■ **Problem details**: Write out all of the lines below, exactly and completely.

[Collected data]
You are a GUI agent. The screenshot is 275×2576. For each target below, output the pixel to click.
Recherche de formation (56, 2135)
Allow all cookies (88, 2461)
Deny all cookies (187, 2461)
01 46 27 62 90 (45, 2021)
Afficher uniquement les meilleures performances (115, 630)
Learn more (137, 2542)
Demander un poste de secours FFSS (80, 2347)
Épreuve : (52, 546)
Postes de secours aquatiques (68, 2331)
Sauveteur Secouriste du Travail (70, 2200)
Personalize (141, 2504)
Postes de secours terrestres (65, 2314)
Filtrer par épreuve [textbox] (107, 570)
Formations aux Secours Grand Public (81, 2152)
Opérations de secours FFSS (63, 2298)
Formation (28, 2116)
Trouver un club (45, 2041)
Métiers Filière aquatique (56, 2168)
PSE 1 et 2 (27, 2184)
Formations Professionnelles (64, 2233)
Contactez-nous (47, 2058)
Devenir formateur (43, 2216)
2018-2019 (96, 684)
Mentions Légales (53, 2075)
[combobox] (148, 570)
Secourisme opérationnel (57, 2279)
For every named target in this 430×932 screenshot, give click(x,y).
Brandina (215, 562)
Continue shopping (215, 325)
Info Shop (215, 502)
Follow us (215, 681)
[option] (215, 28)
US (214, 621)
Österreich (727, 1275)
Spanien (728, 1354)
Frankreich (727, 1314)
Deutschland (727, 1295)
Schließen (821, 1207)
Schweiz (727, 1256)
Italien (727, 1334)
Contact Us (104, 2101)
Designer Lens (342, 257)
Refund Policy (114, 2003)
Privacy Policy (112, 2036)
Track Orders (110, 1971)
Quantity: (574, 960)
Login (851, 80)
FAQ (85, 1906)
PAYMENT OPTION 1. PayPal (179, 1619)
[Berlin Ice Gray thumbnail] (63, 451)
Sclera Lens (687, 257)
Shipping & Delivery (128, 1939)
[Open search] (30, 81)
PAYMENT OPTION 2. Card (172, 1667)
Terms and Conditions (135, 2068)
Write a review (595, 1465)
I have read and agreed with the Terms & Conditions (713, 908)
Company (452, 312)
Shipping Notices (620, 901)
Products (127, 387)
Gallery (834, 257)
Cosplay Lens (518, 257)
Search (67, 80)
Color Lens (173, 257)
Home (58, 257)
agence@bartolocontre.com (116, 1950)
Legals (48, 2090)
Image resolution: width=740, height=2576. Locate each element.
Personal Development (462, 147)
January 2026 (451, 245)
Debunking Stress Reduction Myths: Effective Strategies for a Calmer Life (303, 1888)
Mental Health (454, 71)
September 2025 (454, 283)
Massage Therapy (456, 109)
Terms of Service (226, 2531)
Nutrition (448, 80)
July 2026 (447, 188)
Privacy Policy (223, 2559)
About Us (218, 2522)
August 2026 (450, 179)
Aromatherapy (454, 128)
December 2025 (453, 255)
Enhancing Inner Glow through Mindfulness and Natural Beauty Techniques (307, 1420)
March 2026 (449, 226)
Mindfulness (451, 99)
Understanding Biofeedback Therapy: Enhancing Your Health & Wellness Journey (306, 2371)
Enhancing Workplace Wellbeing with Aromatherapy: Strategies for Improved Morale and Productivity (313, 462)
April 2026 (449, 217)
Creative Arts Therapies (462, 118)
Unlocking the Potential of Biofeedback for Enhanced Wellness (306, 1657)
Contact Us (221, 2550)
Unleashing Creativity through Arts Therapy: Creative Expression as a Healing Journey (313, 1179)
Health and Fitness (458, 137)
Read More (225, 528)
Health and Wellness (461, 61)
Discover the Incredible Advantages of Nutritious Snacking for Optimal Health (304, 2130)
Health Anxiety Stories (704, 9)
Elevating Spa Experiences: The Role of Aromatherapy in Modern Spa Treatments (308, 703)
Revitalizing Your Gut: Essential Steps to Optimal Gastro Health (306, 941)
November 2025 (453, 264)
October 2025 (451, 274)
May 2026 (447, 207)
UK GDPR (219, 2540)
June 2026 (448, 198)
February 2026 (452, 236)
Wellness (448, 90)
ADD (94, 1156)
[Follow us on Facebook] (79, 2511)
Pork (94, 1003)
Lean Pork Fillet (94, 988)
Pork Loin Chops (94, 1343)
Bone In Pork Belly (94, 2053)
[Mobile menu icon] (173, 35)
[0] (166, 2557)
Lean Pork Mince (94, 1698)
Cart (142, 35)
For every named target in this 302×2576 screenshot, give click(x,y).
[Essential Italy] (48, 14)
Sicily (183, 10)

■ **Response below**:
You are a GUI agent. The screenshot is 275×2576. For each target below, output the pixel to click.
Recherche de formation (56, 2135)
Allow all cookies (88, 2461)
Deny all cookies (187, 2461)
01 46 27 62 90 (45, 2021)
Afficher uniquement les meilleures performances (115, 630)
Learn more (137, 2542)
Demander un poste de secours FFSS (80, 2347)
Épreuve : (52, 546)
Postes de secours aquatiques (68, 2331)
Sauveteur Secouriste du Travail (70, 2200)
Personalize (141, 2504)
Postes de secours terrestres (65, 2314)
Filtrer par épreuve [textbox] (107, 570)
Formations aux Secours Grand Public (81, 2152)
Opérations de secours FFSS (63, 2298)
Formation (28, 2116)
Trouver un club (45, 2041)
Métiers Filière aquatique (56, 2168)
PSE 1 et 2 (27, 2184)
Formations Professionnelles (64, 2233)
Contactez-nous (47, 2058)
Devenir formateur (43, 2216)
2018-2019 (96, 684)
Mentions Légales (53, 2075)
[combobox] (148, 570)
Secourisme opérationnel (57, 2279)
For every named target in this 430×932 screenshot, give click(x,y).
Brandina (215, 562)
Continue shopping (215, 325)
Info Shop (215, 502)
Follow us (215, 681)
[option] (215, 28)
US (214, 621)
Österreich (727, 1275)
Spanien (728, 1354)
Frankreich (727, 1314)
Deutschland (727, 1295)
Schließen (821, 1207)
Schweiz (727, 1256)
Italien (727, 1334)
Contact Us (104, 2101)
Designer Lens (342, 257)
Refund Policy (114, 2003)
Privacy Policy (112, 2036)
Track Orders (110, 1971)
Quantity: (574, 960)
Login (851, 80)
FAQ (85, 1906)
PAYMENT OPTION 1. PayPal (179, 1619)
[Berlin Ice Gray thumbnail] (63, 451)
Sclera Lens (687, 257)
Shipping & Delivery (128, 1939)
[Open search] (30, 81)
PAYMENT OPTION 2. Card (172, 1667)
Terms and Conditions (135, 2068)
Write a review (595, 1465)
I have read and agreed with the Terms & Conditions (713, 908)
Company (452, 312)
Shipping Notices (620, 901)
Products (127, 387)
Gallery (834, 257)
Cosplay Lens (518, 257)
Search (67, 80)
Color Lens (173, 257)
Home (58, 257)
agence@bartolocontre.com (116, 1950)
Legals (48, 2090)
Image resolution: width=740, height=2576. Locate each element.
Personal Development (462, 147)
January 2026 (451, 245)
Debunking Stress Reduction Myths: Effective Strategies for a Calmer Life (303, 1888)
Mental Health (454, 71)
September 2025 (454, 283)
Massage Therapy (456, 109)
Terms of Service (226, 2531)
Nutrition (448, 80)
July 2026 (447, 188)
Privacy Policy (223, 2559)
About Us (218, 2522)
August 2026 (450, 179)
Aromatherapy (454, 128)
December 2025 (453, 255)
Enhancing Inner Glow through Mindfulness and Natural Beauty Techniques (307, 1420)
March 2026 (449, 226)
Mindfulness (451, 99)
Understanding Biofeedback Therapy: Enhancing Your Health & Wellness Journey (306, 2371)
Enhancing Workplace Wellbeing with Aromatherapy: Strategies for Improved Morale and Productivity (313, 462)
April 2026 (449, 217)
Creative Arts Therapies (462, 118)
Unlocking the Potential of Biofeedback for Enhanced Wellness (306, 1657)
Contact Us (221, 2550)
Unleashing Creativity through Arts Therapy: Creative Expression as a Healing Journey (313, 1179)
Health and Fitness (458, 137)
Read More (225, 528)
Health and Wellness (461, 61)
Discover the Incredible Advantages of Nutritious Snacking for Optimal Health (304, 2130)
Health Anxiety Stories (704, 9)
Elevating Spa Experiences: The Role of Aromatherapy in Modern Spa Treatments (308, 703)
Revitalizing Your Gut: Essential Steps to Optimal Gastro Health (306, 941)
November 2025 (453, 264)
October 2025 (451, 274)
May 2026 (447, 207)
UK GDPR (219, 2540)
June 2026 (448, 198)
February 2026 (452, 236)
Wellness (448, 90)
ADD (94, 1156)
[Follow us on Facebook] (79, 2511)
Pork (94, 1003)
Lean Pork Fillet (94, 988)
Pork Loin Chops (94, 1343)
Bone In Pork Belly (94, 2053)
[Mobile menu icon] (173, 35)
[0] (166, 2557)
Lean Pork Mince (94, 1698)
Cart (142, 35)
For every named target in this 302×2576 screenshot, give click(x,y).
[Essential Italy] (48, 14)
Sicily (183, 10)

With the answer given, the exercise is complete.